The F.B.I. has declassified a 170-page dossier on late Mexican author Carlos Fuentes, which shows that between the early 60s and the late 70s, the agency kept a close eye on his activities and relationships.

The Mexican author is described as a "prominent Marxist intellectual" with a history of "subversive relations."

No wiretapping or surveillance ever reportedly took place, but the FBI did keep a detailed record of the writer's public activities.

According to Fuentes' widow Silvia Lemus, the file has one glaring mistake: Although the author was a staunch leftist, he was never a communist.
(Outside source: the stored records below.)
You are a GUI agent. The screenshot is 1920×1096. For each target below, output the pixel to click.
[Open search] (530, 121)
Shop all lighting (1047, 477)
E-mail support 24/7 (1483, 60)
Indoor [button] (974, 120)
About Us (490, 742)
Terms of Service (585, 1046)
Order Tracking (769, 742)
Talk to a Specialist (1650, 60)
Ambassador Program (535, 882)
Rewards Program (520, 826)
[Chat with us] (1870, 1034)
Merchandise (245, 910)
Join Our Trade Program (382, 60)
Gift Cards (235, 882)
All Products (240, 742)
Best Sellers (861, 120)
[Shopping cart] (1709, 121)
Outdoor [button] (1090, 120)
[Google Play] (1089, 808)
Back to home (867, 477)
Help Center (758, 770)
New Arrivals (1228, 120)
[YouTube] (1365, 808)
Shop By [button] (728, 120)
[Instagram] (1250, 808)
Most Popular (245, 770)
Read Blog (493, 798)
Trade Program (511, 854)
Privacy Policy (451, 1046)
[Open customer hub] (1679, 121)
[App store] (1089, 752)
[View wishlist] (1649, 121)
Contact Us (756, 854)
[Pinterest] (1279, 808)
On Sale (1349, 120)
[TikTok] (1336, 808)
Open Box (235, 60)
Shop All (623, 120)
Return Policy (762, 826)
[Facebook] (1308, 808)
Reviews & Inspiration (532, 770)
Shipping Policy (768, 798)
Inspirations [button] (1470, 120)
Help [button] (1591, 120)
"Carlos was not a communist, he never belonged to the Communist Party. That just shows how little they knew about him", Lemus told Spanish newspaper El Pais. She also said that the author had a slight suspicion of the FBI's file: "He was aware of their paranoia," she added.

Fuentes has a close relationship with the Unites States. As a diplomat's son, he grew up in many cities around the world, one of them being Washington D.C. He also became good friends in the nineties with President Bill Clinton. Lemus categorically rejected the label "anti-American" that the F.B.I set on the author: "Of course he wasn't. He valued the country profoundly."
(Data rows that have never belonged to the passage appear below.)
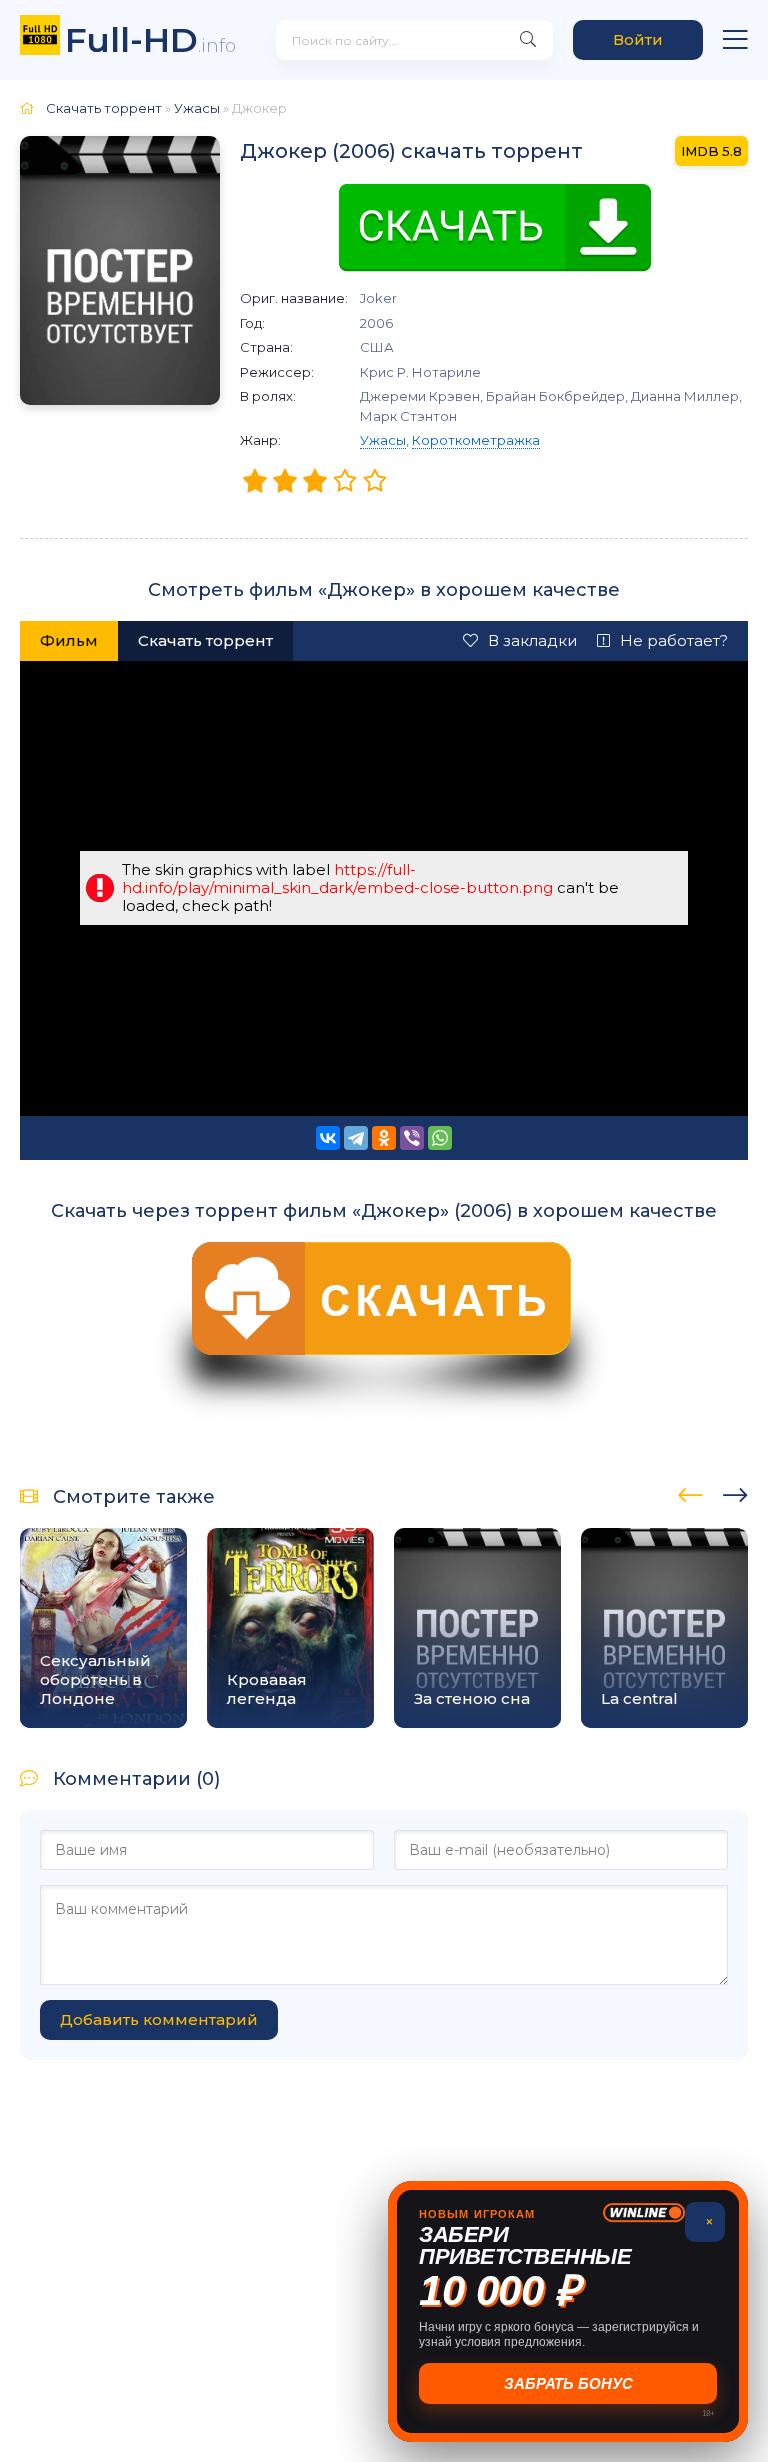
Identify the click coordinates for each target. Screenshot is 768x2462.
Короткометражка (476, 440)
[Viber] (412, 1138)
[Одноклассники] (384, 1138)
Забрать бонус (568, 2383)
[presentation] (690, 1492)
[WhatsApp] (440, 1138)
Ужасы (383, 440)
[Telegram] (356, 1138)
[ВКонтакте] (328, 1138)
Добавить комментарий (159, 2019)
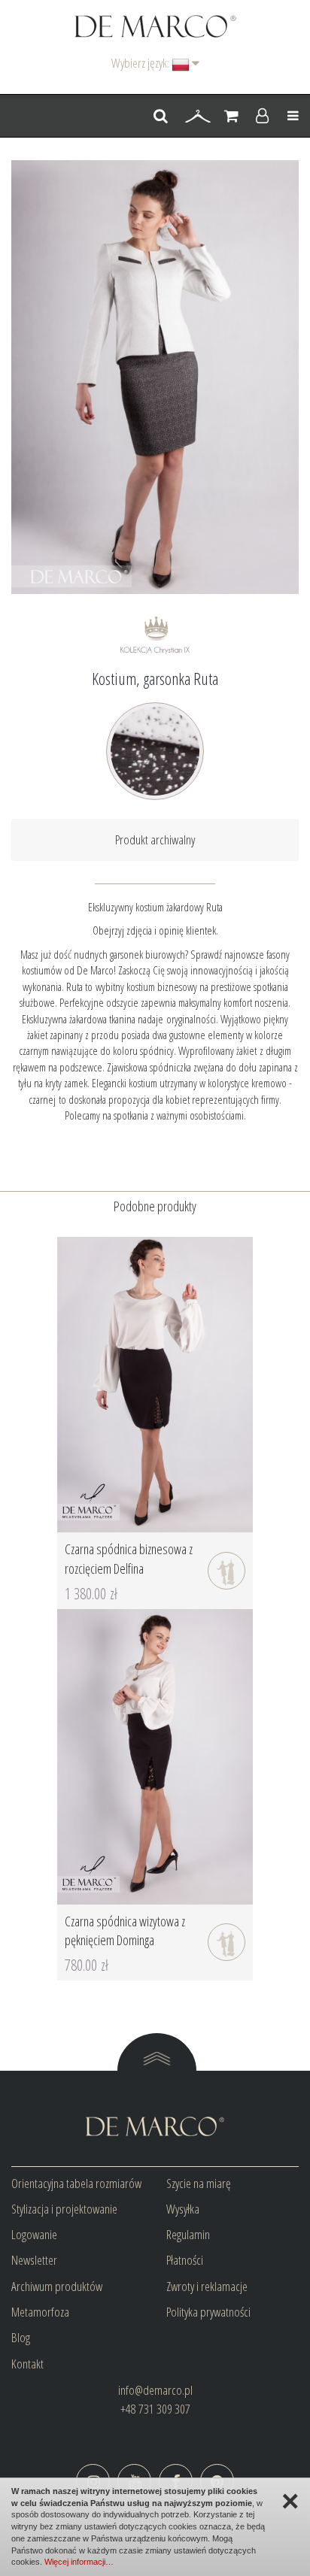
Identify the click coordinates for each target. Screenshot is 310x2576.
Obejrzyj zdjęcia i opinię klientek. (155, 930)
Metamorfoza (40, 2311)
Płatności (184, 2259)
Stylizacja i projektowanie (64, 2208)
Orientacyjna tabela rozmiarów (76, 2183)
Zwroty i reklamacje (207, 2286)
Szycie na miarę (198, 2183)
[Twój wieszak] (198, 116)
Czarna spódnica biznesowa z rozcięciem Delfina (129, 1558)
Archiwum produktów (56, 2286)
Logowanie (34, 2234)
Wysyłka (182, 2208)
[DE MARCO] (155, 25)
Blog (20, 2337)
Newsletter (34, 2259)
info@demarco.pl (155, 2390)
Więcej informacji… (79, 2561)
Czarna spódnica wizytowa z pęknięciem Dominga (125, 1931)
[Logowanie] (262, 116)
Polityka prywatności (208, 2311)
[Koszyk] (231, 116)
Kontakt (27, 2363)
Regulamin (188, 2234)
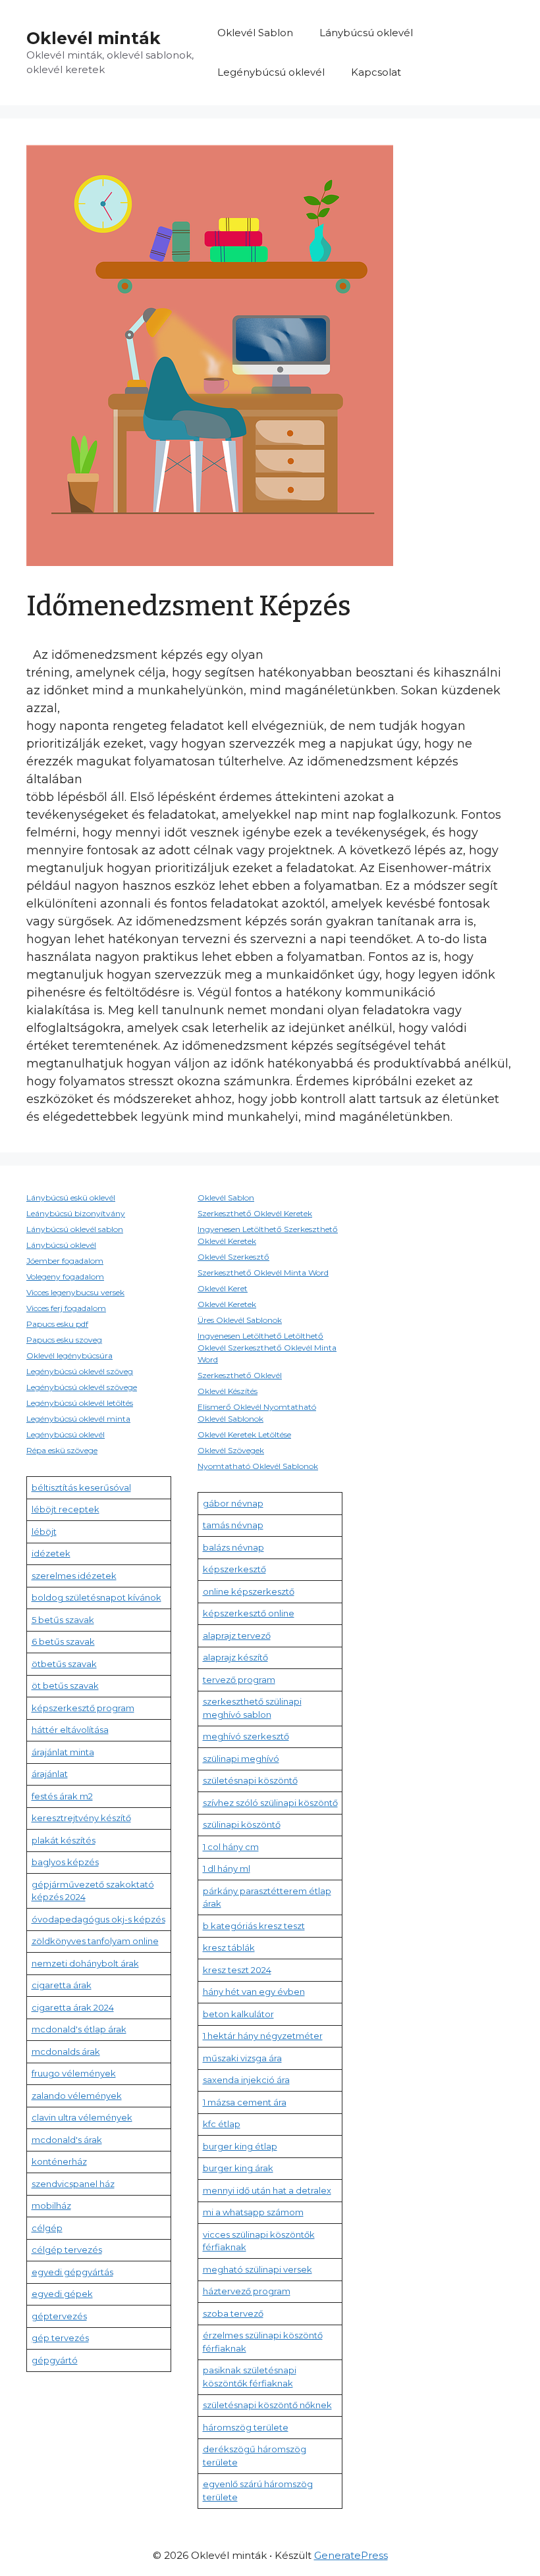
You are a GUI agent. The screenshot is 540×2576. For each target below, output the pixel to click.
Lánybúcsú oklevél (366, 32)
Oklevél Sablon (255, 32)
The file on Fuentes began in 1962, when he was invited to a televised debate with Deputy Secretary of State Richard Goodwin, who was in charge of U.S. Policy towards Latin America. The F.B.I. instructed that Fuentes' entry VISA be delayed as much as possible.

In 1970, the agency reported that Fuentes had "publicly declared his divorce from Marxism" but the orders to monitor his public activities remained.

One of the last documents in the dossier is a brief profile of the writer that dates to 1978, which details how the author refused to become a lecturer at Colombia University because of the Vietnam War: "It is impossible to talk serenely about literature while American imperialism is killing women and children abroad," Fuentes is quoted as saying.